■ **Défis**:
1. Dans l'extrait sur la déconnexion, reformulez sous forme de liste le paragraphe qui commence par « Plus de 20 millions de smartphones vendus » en conservant ses faits principaux.
2. Les affirmations suivantes concordent-elles avec l'extrait sur la déconnexion ? Répondez par oui ou par non et citez mot pour mot le passage décisif.
(a) Selon Return Path, le smartphone est le moyen privilégié pour consulter ses e-mails.
(b) Il faut en moyenne deux minutes pour retrouver son attention après la lecture d'un e-mail.
(c) La moitié des Français possèdent un smartphone.
3. Poursuivez l'extrait sur le droit à la déconnexion à partir de sa dernière ligne.

■ **Extrait du texte**:
□ □ □ □ □
Se déconnecter : un droit… et un devoir ?

Se déconnecter : un droit… et un devoir ?
La massification de l’usage des smartphones s’accompagne d’une porosité croissante entre les sphères professionnelle et personnelle, publique et privée. La connectivité ambiante nous condamne-t-elle à une connexion permanente ?

Il faut 64 secondes en moyenne pour retrouver son attention après la lecture d’un e-mail.

Plus de 20 millions de smartphones vendus. C’est en 2015 que le cap a été franchi pour la première fois en France. Une augmentation de 7 % par rapport à l’année précédente, d’après le cabinet d’études GfK. Une tendance croissante qui se confirme dans les usages : 62 % des Français possèdent un smartphone tandis qu’un Français sur trois profite du triple écran – ordinateur, smartphone et tablette.

Plus que jamais, l’humain est aujourd’hui connecté, augmenté. Cependant, la place de plus en plus prégnante du numérique dans le quotidien de tout un chacun remet en question la notion d’espace intime, de séparation entre monde professionnel et sphère privée.

Une personne sur deux vérifie ses e-mails depuis son smartphone

En effet, selon le cabinet spécialisé Return Path, le smartphone est devenu le moyen privilégié pour « checker » ses e-mails – une personne sur deux –, précisément parce qu’il est à portée de main et disponible à tout instant. Or, cette immédiateté, cette « continuité de la connexion » soulève des questions : « avoir son smartphone tout le temps à disposition », c’est pratique, mais cela peut vite se transformer en une injonction à « être tout le temps à disposition », impliquant surcharge informationnelle et dispersion de l’attention. Cela peut également conduire à développer des pathologies exclusivement liées à l’environnement professionnel.

« Droit à la déconnexion »
□ □ □ □ □
■ **Liste des enregistrements**:
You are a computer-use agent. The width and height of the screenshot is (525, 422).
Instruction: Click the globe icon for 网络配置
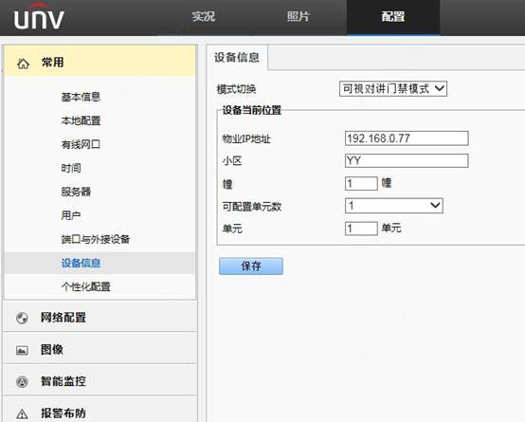coord(22,318)
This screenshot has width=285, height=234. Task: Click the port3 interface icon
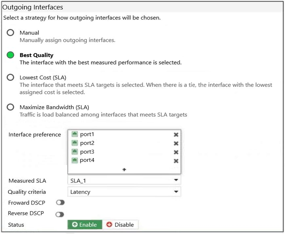pyautogui.click(x=75, y=152)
□ □ □ □ □
■ **Les réponses**:
1.
- En 2015, plus de 20 millions de smartphones ont été vendus en France, un cap franchi pour la première fois.
- Ce chiffre représente une hausse de 7 % par rapport à l'année précédente, selon le cabinet d'études GfK.
- 62 % des Français possèdent un smartphone.
- Un Français sur trois utilise le triple écran : ordinateur, smartphone et tablette.

2.
(a) Oui : « selon le cabinet spécialisé Return Path, le smartphone est devenu le moyen privilégié pour « checker » ses e-mails ».
(b) Non : « Il faut 64 secondes en moyenne pour retrouver son attention après la lecture d’un e-mail. »
(c) Non : « 62 % des Français possèdent un smartphone ».

3.
Pour autant, cette redéfinition des sphères personnelle et professionnelle instaurée par l’arrivée des nouveaux outils numériques ne doit pas être inéluctablement subie, mais bien domptée, domestiquée, car son but originel n’est pas de pénaliser l’humain, mais bien de le servir.

Un principe mis en place en Allemagne depuis plusieurs années déjà. Dès 2011, le constructeur automobile Volkswagen avait interdit à ses employés d’envoyer des e-mails entre 18 h 15 et 7 h en bloquant l’accès à leurs BlackBerry professionnels, tandis que le chimiste Henkel proscrivait les envois de messages le week-end et pendant les fêtes de fin d’année.

En France aussi, la question du droit à la déconnexion est posée puisqu’intégré dans le Code du travail via la loi Travail.

Orange, pour sa part, a signé fin septembre 2016 un « premier accord sur l’accompagnement de la transformation numérique ».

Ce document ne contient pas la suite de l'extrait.